▶ DOCUMENT EXCERPT
# # # # #

Abstract for TER20001

Developmental Toxicity Evaluation for Silver Acetate Administered by Gavage to Sprague-Dawley (CD®) Rats on Gestational Days 6-19

CASRN: 563-63-3
Chemical Formula: C2-H3-O2.Ag; C2-H4-O2.Ag
Molecular Weight: 166.914
Report Date: Sept. 3, 2002


The following abstract presents results of a study conducted by a contract laboratory for the National Toxicology Program. The findings may not have been peer reviewed and were not evaluated in accordance with the levels of evidence criteria established by NTP in March 2009. For more information, see the Explanation of Levels of Evidence for Developmental Toxicity. The findings and conclusions for this study should not be construed to represent the views of NTP or the U.S. Government.

The EPA Office of Solid Waste and Emergency Response (OSWER) nominated silver for developmental and reproductive toxicity testing, based upon potential exposure to metallic silver and silver compounds that may occur in the workplace, in the environment from releases of silver-containing products and waste streams, and through the chronic intentional ingestion of colloidal silver.

Based on the results of a screening study conducted in this laboratory in CD® rats, the present study was conducted using female Sprague-Dawley-derived (CD®) rats dosed by gavage with silver acetate in 1% aqueous methylcellulose (10, 30, or 100 mg/kg/day) or vehicle on gd 6 through 19. Silver acetate contains 64.6% silver by weight. Therefore the lowest dose (10 mg/kg/day as silver acetate) was equivalent to approximately 6.5 mg silver/kg/day or 1300 times the human reference dose (Rfd) of 5 mg/kg/day for argyria, a discoloration of the skin or mucosal surfaces through the deposition of silver in the tissues.

One animal was removed from the high dose group due to a misdirected dose, and another animal (confirmed pregnant) in the high-dose group was euthanized on gd 12 due to morbidity. All remaining females survived until scheduled sacrifice on gd 20. Pregnancy was confirmed in 21-25 females per group (i.e., 87.5-100.0% per group) after necropsy on gd 20.

Treatment-related clinical signs were few, noted primarily in the mid and high-dose groups and consisted of weight loss rooting after dosing, and piloerection.

# # # # #

Items listed in a dataset
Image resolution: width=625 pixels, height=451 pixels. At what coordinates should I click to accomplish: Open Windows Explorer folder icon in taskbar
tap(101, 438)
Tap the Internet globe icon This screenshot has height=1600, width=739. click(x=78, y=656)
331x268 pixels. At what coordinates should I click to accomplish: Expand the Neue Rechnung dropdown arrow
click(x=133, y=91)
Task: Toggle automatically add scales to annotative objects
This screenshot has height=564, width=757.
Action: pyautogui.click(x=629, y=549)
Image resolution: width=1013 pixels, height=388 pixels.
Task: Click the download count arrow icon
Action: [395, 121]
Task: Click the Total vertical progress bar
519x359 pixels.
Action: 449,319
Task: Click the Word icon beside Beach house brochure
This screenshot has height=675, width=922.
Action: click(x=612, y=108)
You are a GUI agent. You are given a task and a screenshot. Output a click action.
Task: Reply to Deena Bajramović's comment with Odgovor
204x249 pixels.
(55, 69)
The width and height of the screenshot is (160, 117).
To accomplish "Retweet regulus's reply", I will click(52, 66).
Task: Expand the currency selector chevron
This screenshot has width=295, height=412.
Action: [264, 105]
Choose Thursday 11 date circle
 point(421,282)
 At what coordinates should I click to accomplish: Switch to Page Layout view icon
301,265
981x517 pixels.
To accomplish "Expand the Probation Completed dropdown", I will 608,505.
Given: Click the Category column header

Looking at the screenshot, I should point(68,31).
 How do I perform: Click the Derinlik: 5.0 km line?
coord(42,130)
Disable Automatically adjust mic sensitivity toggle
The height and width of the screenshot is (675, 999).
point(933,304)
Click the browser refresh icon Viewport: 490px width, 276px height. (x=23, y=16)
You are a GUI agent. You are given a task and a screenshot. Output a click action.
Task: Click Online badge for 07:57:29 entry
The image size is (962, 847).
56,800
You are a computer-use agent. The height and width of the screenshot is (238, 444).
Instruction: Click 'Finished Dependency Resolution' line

# # # # #

▶ INSTRUCTIONS TO FOLLOW
Answer these questions using the silver acetate abstract:
(a) Which office nominated silver for developmental and reproductive toxicity testing?
(b) What percentage of silver acetate is silver by weight?
(c) On which gestational day was the morbid high-dose animal euthanized?
The records stand apart from the silver acetate abstract and have no connection to it.

▶ ANSWER TO THE EXERCISE
(a) The EPA Office of Solid Waste and Emergency Response (OSWER)
(b) 64.6%
(c) Gestational day 12